The former head of the Canadian Medical Association, Dr. Louis Hugo Francescutti, might disagree.

He told reporters last year that doctors should not be forced to authorize medical marijuana since it is not known how the drug works.

"[W]e don't know how it works, we don't know when it works, for who it works," he said. "Where are the studies? We try to base what we do on evidence."

Davies said she believes, just as she said on Facebook in 2014, that big pharma is stopping research into cannabis "because they cannot profit from it" since it's a plant that can't be patented.

She said she still blames the cancer society for promoting big pharma: "They don't do research on everything; they only do research on pharmaceuticals."

Davies has shared several links that suggest marijuana can cure cancer, and she told HuffPost that some research shows pot could cure brain tumours in children as well as melanoma.

There isn't enough research, she said, so patients are having to do their research and doctors are reluctant to work with them because "doctors are not educated enough."

Joy Davies, on the right in a 2013 photo, is a founding member of the Canadian Medical Cannabis Partners Society.

Davies told HuffPost she started using marijuana after a 1997 car accident left her suffering from fibromyalgia. She still uses half a gram daily, usually in an oil form but sometimes in a baked good or through a vaporizer.

"I … was in bed for five years, suffering on 13 pharmaceuticals, and friends brought me these funny-looking cigarettes," she said. "I don't drink or smoke or any of that. They just said it was medicine. That was in 2003."

She said she feels wonderful after using cannabis and is pleased to be off pharmaceuticals.

"I have a life, and I am out of bed, and I play with my grandchildren, and my brain is functioning beautifully, and I can go dance again."

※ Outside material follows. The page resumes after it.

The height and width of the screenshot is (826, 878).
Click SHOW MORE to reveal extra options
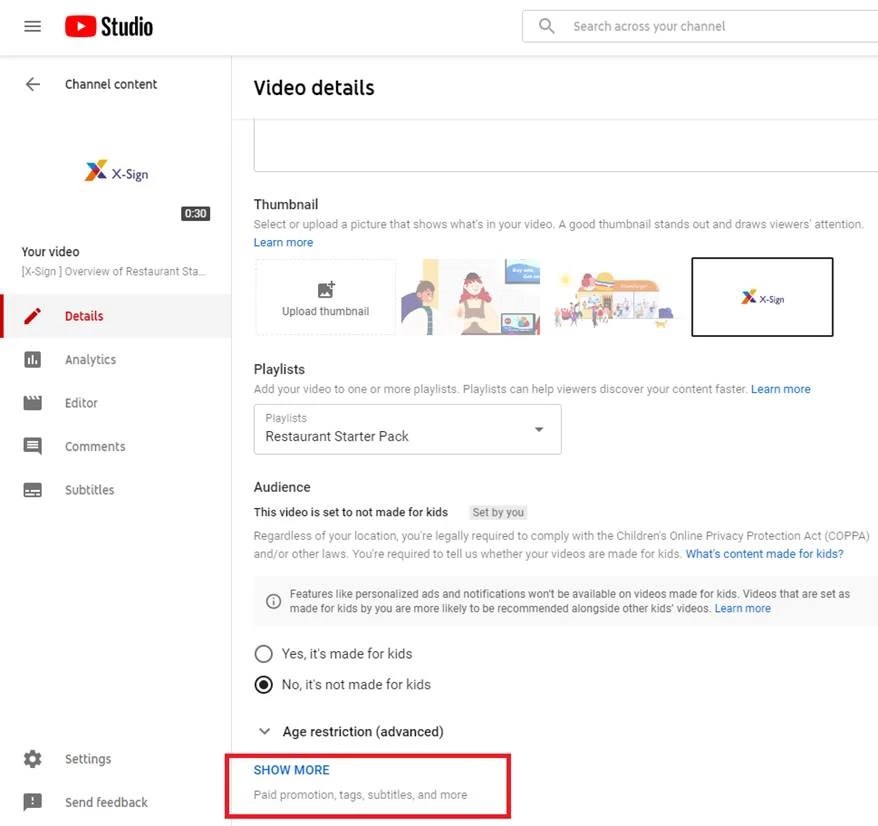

She has a licence for five grams a day, she said, which she buys from a licensed legal supplier.

Both of her two adult children were diagnosed with cancer and one is using cannabis oil, she said.

"It will stop the growth of new tumours, that is what the science is showing," she said.

Former Surrey mayor Dianne Watts, seen with Conservative Leader Stephen Harper, is running for the Tories against Liberal Joy Davies.

Davies said she has always led her life in a transparent manner. She acknowledged, however, that she is running in a conservative-leaning riding with many social conservatives and that her marijuana advocacy could cause a backlash against her and her party.

The new riding of South Surrey–White Rock should be a safe Tory seat. South Surrey–White Rock–Cloverdale, from which the current riding was formed, had been represented by Conservative Russ Hiebert since 2004 and the NDP came in distant second in 2011. The Tories received close to 53 per cent of support when the last election's results are transposed on the new boundaries, and the NDP and Liberals each received about 19 per cent support.

But Hiebert is not running again, and polls suggest a lot of volatility in B.C., so Davies is feeling pretty confident.

Seat projections by the Laurier Institute for the Study of Public Policy's Barry Kay suggest South Surrey–White Rock is too close to call.

Eric Grenier, from the polling aggregation website ThreeHundredEight.com, has suggested that the Liberals are closing in and it's now a two-way battle with between the Tories and the Grits.

Watts is a star candidate who would likely be a shoo-in for cabinet should she and the Tories win.

Davies won a contested nomination to become the Liberal candidate earlier this year. She said she went back and forth with party officials during the green-light process and that they were aware of her views.

She is expected to attend a rally with Trudeau on Thursday morning in Vancouver.

CORRECTION: A previous version of this story identified Dr. Louis Hugo Francescutti as the head of the Canadian Medical Association, when in fact, he is a past-president. A previous version also said both of Davies' children use cannabis oil to treat cancer, when in fact, just one does. This version has been updated.